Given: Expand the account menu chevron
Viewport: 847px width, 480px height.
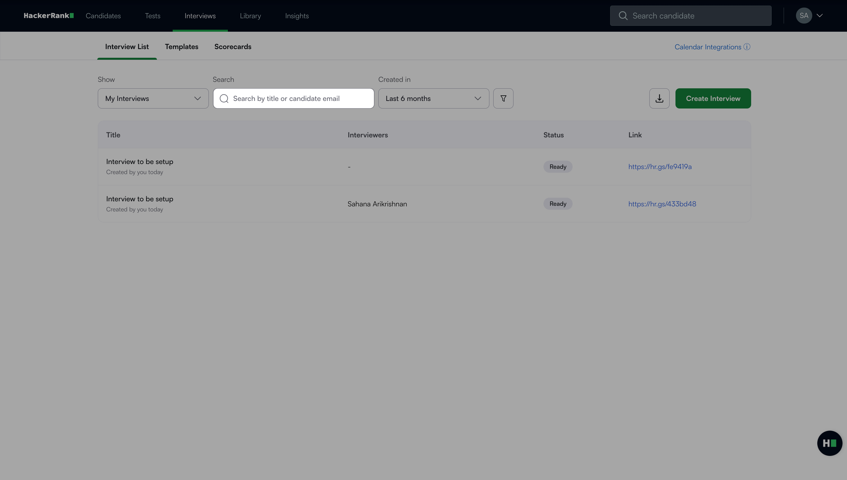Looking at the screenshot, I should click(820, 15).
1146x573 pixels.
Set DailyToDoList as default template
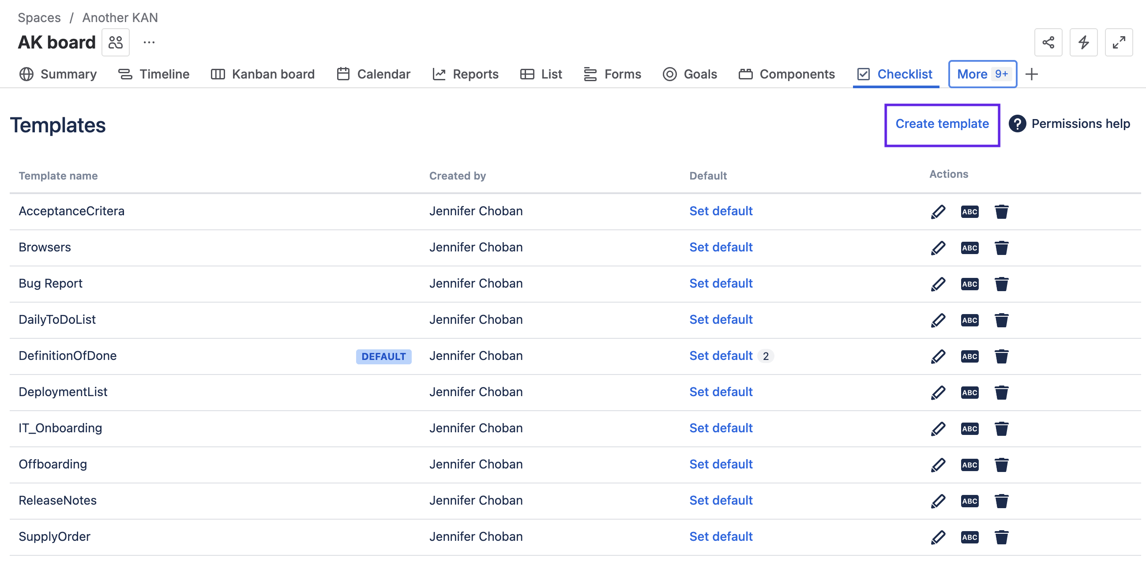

================================

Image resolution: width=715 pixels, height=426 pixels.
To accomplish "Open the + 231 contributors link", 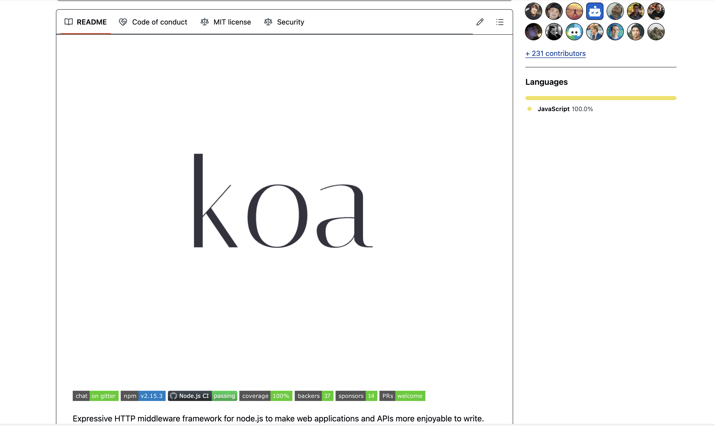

================================

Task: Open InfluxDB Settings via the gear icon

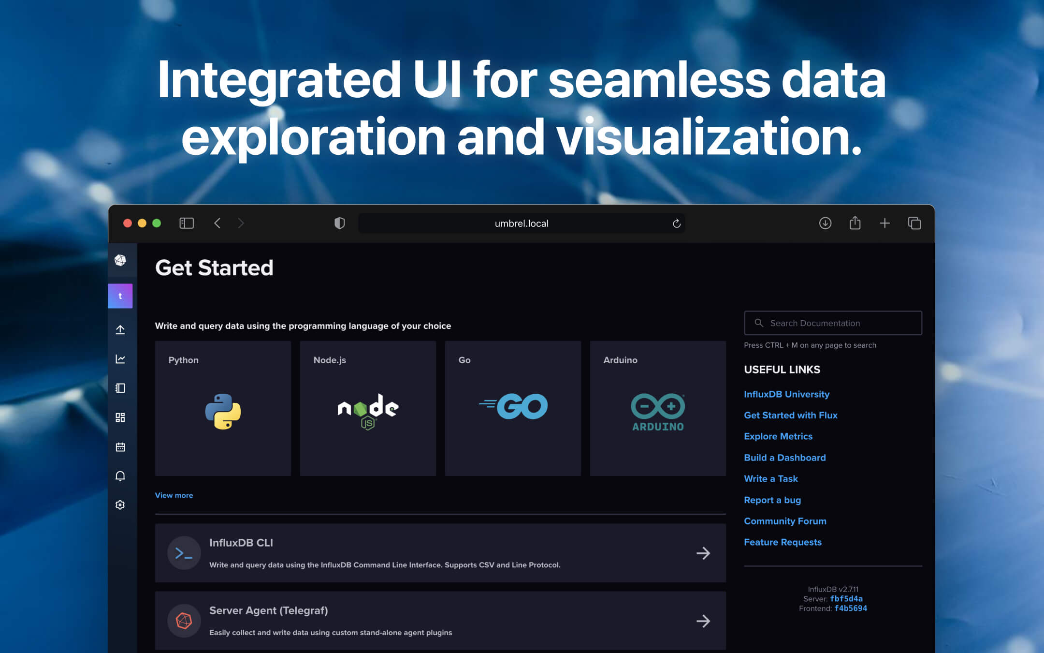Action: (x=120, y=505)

================================

▶ **Work instructions**
When the word "pixels" turns up on a line of the material above, copy that line.

▶ **Solution**
1146x573 pixels.
Image resolution: width=715 pixels, height=426 pixels.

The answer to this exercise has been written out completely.